Abraço daqui junto ao mar.

11:38 PM  
Anonymous Anonymous said...

Excelente post, onde relatas com mestria mais um excerto de um diálogo altamente pedagógico!

Como sempre, Leonor, foi um prazer ler-te!

Bjs

11:56 PM  
Blogger Mocho Falante said...

Mais uma história cheia de amor como só tu poderias ser a autora.

Linnndo

beijocas

11:12 PM  
Blogger Mocho Falante said...

Temos professores assim como tu e insistem a trata-los com pouca dignidade caramba que injustiça

beijos outra vez

11:13 PM  
Blogger Fragmentos Betty Martins said...

querida________Leonor



lá me perco eu!!!


nestas tuas histórias. autênticas______como só______tU!!!

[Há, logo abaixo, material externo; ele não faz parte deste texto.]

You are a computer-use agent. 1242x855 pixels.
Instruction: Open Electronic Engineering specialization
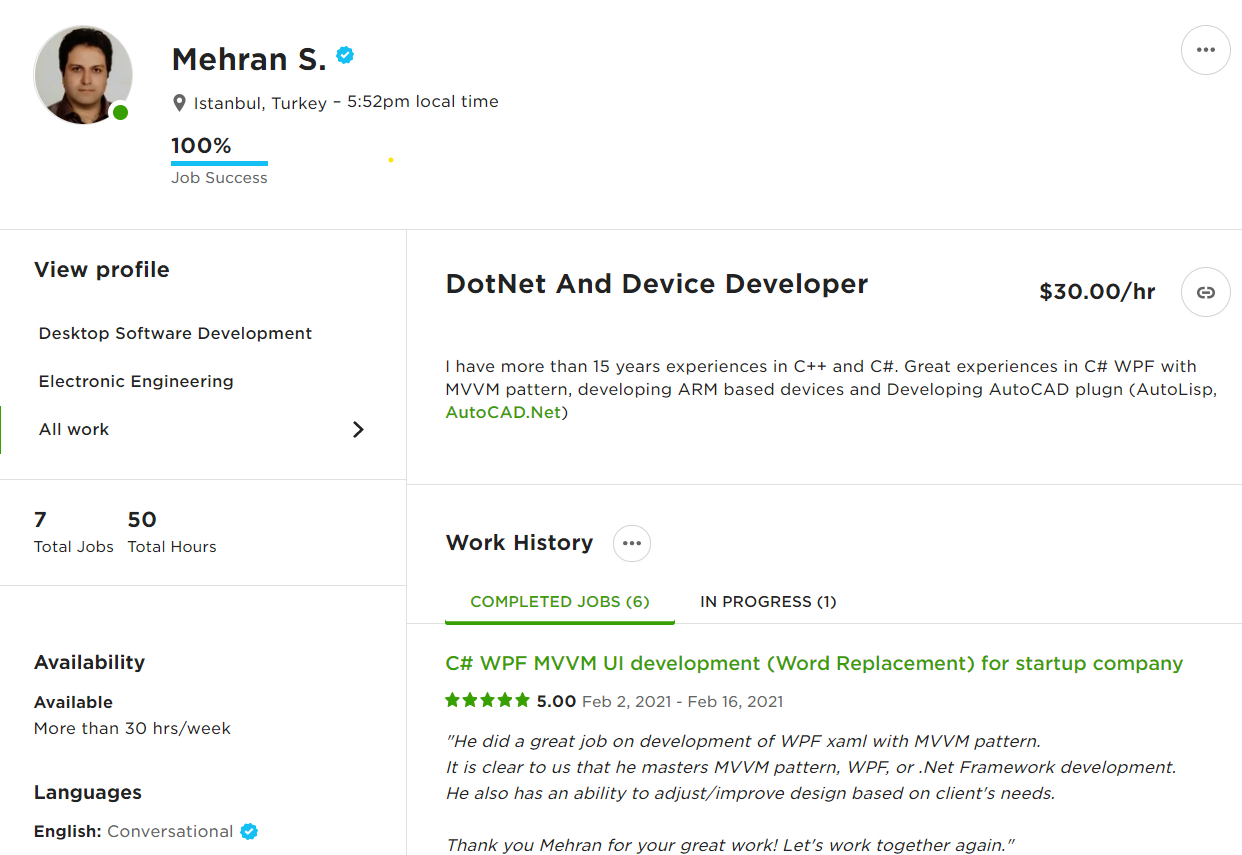point(136,381)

___Fazer desenho significa que começou a feira._____...








beijO c/ carinhO

3:48 PM  
Blogger Daniel Aladiah said...

Querida Leonor
Não deixes de escrever um livro com as tuas histórias. Será de leitura obrigatória na faculdade!
Um beijo
Daniel

12:35 PM  
Blogger mixtu said...

... eu ficava descontraído no desenho se fosse tema livre

abrazo serrano

2:11 PM  
Anonymous Anonymous said...

Leonor: Tenho andado bastante ausente, nem tudo na Vida corre tão bem como desejamos... mas não quero deixar de agradecer a visita ao meu blog no meu último post publicado (Dia dos Namorados), desejar uma boa semana e, desde já, os votos sinceros de uma Santa e Feliz Páscoa.
Beijinhos.

11:28 PM  
Blogger augustoM said...

Leonor, a sábia cronista da nossa escola. “Agora vai arrumar”, terás tempo de sobra para separar as palavras boas das más. Aproveita bem a tua ingenuidade, que uma vez perdida nunca mais a acharás.
Um beijo. Augusto

1:27 PM  
Blogger batista said...

És de uma sensibilidade e respeito aos outros que chega a me emocionar, Amiga!